Y ahora sucede algo delicioso. El proceso de recreación de aquel portaplumas y el microcosmos entrevisto por su mirilla estimula mi memoria a que haga un último esfuerzo. Trato de acordarme una vez más del nombre del perro de Colette, y, claro, entre aquellas playas remotas, sobre las arenas brillantes del pasado, donde cada pisada se va llenando despacio con el agua del atardecer, su nombre se me va acercando, ruidoso y vibrante, ya llega, ya llega, ¡Floss, Floss, Floss!

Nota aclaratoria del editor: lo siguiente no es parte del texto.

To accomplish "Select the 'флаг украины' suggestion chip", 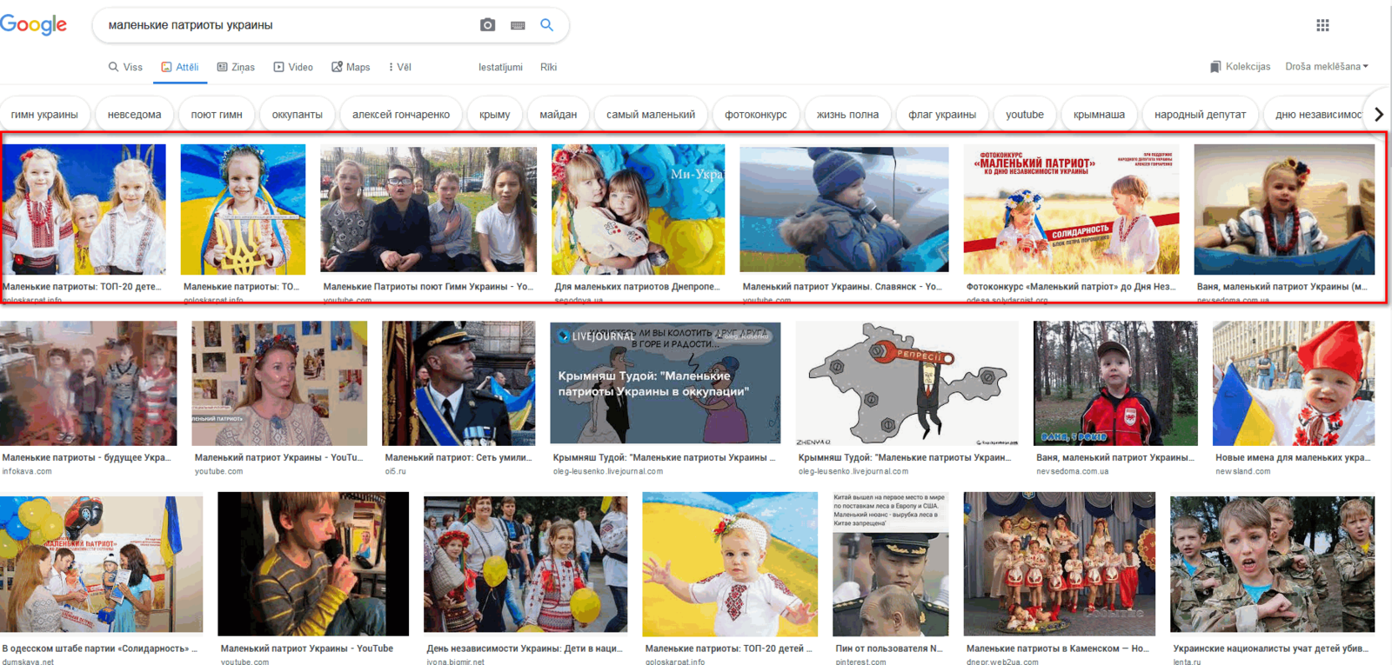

Colette ya estaba en París cuando llegamos nosotros para pasar un día antes de continuar nuestro viaje a casa; y allí en un parque con gamos, bajo un frío cielo azul, la vi (lo habían acordado nuestros mentores, creo) por última vez. Llevaba un aro y su palo correspondiente para jugar con él, y todo en torno suyo era extremadamente correero y elegante, de un modo otoñal, parisino, tenue-de-ville-pour-fillettes. Le quitó a su institutriz un regalo de despedida que deslizó en la mano de mi hermano, una caja de almendras garrapiñadas que, sabía yo, me estaban destinadas única y exclusivamente a mí; y tras ese gesto, al momento siguiente, desapareció de nuestro lado, jugando con su aro que lanzaba destellos bajo sol y sombras, dando vueltas y más vueltas alrededor de una fuente cegada por hojas secas junto a la que yo la observaba. Las hojas se mezclan en mi recuerdo con la piel de sus zapatos y de sus guantes, y algún detalle de su atuendo, me acuerdo ahora (quizá la cinta de su gorra escocesa, o el dibujo de sus medias) me recordó entonces el arco iris en espiral de una canica de cristal. Todavía creo sostener aquella hebra iridiscente, sin saber exactamente dónde acomodarla, mientras ella corre con su aro cada vez más rápida en torno a mí hasta que se desvanece entre las estrechas sombras del sendero de grava formadas por los arcos de hierro entrelazados que marcaban sus bordes.